Ashley L. Grant (born c. 1982) is an American healthcare professional and politician serving as the Cherokee Nation Tribal Councilor for District 5. A former employee of Cherokee Nation Health, she was elected to the council on June 7, 2025, winning the general election with over 51 percent of the vote and avoiding a runoff. She was sworn into her first four-year term on August 14, 2025. Her policy priorities include expanding healthcare access and housing rehabilitation for Cherokee citizens, protecting tribal sovereignty, and promoting cultural and language initiatives.

== Early life and education ==
Grant was born c. 1982 and grew up in Tahlequah, Oklahoma. Throughout her life, she received support from the Cherokee Nation, including educational scholarships and healthcare services. Grant earned a doctoral degree in health care administration from Oklahoma State University.

== Career ==
Grant is a healthcare professional who previously worked for Cherokee Nation Health. As of 2025, she currently works as a consultant for Oracle Health. Grant has stated that she was taught the values of hard work and perseverance by her parents and credits a mentor, Dr. Jones, with reinforcing the importance of integrity.

=== Cherokee Nation Tribal Council ===

==== 2025 Election ====
Grant stated she was motivated to run for the District 5 Cherokee Nation Tribal Council seat as a way to give back. Another motivating factor was her desire to address a feeling of disconnect from the tribal government that some Cherokee citizens in her district had expressed.

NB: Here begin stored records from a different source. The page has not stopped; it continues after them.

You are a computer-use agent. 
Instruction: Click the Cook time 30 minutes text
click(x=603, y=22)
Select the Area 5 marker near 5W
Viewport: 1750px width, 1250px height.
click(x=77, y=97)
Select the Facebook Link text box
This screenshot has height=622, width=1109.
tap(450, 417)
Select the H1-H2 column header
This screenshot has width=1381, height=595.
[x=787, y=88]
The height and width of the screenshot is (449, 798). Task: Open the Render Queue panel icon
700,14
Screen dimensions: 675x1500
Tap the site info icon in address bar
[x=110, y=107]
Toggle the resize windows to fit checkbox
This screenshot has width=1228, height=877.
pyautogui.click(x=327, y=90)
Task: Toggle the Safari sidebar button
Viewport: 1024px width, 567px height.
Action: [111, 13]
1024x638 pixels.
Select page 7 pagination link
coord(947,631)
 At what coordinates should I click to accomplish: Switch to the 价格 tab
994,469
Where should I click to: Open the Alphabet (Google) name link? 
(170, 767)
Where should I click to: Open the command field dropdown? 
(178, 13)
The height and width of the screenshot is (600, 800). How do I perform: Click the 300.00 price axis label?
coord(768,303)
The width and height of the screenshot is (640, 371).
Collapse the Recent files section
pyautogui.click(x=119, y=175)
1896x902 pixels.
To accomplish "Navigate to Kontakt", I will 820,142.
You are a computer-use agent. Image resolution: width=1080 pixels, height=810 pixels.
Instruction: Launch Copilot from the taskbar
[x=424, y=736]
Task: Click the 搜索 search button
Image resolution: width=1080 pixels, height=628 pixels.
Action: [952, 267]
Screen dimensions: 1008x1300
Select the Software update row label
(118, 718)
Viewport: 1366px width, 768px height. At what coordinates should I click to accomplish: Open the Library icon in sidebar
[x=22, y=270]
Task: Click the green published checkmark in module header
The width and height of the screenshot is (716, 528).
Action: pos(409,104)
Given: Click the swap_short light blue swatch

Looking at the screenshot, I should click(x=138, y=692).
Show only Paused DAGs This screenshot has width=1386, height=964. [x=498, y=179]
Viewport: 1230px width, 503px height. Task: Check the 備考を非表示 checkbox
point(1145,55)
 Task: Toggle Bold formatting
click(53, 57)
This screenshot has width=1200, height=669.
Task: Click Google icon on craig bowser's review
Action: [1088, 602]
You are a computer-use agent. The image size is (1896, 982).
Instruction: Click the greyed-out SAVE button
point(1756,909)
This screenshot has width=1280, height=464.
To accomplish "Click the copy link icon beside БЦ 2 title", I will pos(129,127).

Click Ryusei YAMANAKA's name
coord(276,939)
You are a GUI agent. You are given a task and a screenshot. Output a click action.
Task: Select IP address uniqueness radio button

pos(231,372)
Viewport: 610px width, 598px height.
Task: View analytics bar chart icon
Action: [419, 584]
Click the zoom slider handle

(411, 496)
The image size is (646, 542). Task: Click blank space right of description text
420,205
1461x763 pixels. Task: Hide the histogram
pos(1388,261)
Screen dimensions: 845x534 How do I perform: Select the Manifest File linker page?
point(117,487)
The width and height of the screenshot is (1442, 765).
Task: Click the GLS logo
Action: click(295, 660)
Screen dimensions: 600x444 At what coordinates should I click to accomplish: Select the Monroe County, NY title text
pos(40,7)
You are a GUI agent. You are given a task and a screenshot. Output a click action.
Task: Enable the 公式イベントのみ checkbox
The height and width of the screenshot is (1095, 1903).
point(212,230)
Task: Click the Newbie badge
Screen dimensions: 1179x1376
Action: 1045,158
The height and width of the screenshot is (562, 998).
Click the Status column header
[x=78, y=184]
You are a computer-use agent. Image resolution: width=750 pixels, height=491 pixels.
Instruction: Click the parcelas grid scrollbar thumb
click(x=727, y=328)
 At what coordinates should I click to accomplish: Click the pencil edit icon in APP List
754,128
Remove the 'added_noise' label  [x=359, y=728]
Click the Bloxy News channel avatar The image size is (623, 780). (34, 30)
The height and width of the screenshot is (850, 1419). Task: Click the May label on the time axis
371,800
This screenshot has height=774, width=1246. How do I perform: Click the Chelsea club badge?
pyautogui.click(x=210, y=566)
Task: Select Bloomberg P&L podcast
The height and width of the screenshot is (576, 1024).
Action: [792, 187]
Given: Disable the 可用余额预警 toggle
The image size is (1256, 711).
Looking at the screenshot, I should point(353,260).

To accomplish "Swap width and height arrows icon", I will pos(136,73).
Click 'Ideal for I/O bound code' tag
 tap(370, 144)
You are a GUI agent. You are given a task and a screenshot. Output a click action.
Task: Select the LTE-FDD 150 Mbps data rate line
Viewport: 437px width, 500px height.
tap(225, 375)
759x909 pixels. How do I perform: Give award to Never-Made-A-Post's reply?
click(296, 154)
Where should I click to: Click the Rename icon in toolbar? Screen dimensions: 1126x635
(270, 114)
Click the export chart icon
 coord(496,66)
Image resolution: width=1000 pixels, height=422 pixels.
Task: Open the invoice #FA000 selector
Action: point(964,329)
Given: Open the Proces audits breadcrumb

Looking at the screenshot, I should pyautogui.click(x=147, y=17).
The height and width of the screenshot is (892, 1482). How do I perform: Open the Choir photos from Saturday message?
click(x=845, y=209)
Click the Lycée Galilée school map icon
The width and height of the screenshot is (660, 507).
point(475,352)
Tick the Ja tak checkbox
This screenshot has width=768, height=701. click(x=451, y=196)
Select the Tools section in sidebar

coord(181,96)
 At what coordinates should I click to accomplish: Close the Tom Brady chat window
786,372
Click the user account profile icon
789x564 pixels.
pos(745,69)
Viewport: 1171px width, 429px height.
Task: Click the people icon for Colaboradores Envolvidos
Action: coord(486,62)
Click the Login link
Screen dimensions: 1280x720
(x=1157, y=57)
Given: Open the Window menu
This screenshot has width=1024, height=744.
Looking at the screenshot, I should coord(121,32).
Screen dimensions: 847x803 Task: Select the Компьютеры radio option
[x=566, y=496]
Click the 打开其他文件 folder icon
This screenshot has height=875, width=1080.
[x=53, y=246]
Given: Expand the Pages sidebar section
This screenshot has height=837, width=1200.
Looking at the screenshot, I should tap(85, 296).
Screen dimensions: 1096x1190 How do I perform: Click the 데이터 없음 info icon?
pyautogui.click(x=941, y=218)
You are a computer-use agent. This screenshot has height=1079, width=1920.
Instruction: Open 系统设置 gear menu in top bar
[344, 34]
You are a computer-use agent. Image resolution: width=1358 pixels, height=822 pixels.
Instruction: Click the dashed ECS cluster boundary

In the June 7, 2025, general election, Grant faced two opponents, Frank Whitlock and Charles Wilkes. She won the election with 158 votes, or 51.13 percent of the total, which was enough to meet the "50 percent plus one vote" threshold required to avoid a runoff. Grant replaced the incumbent councilor, E. O. Smith, who was term-limited.

Her district, District 5, was changed during the 2024 redistricting and now represents a portion of Tulsa County within the Cherokee Nation Reservation.

==== Tenure ====
Grant was sworn into office for her first four-year term on August 14, 2025. She serves on the 17-member Tribal Council.

Upon taking office, Grant stated her priorities included fostering collaboration within the council and increasing awareness of and access to Cherokee Nation programs and services. Her policy goals include expanding healthcare access, particularly through supporting a new clinic in North Tulsa, and advocating for resources to address housing rehabilitation. Grant also supports working across political lines to protect tribal sovereignty and Native rights. She has expressed a commitment to expanding cultural initiatives, such as Cherokee language programs and immersion schools.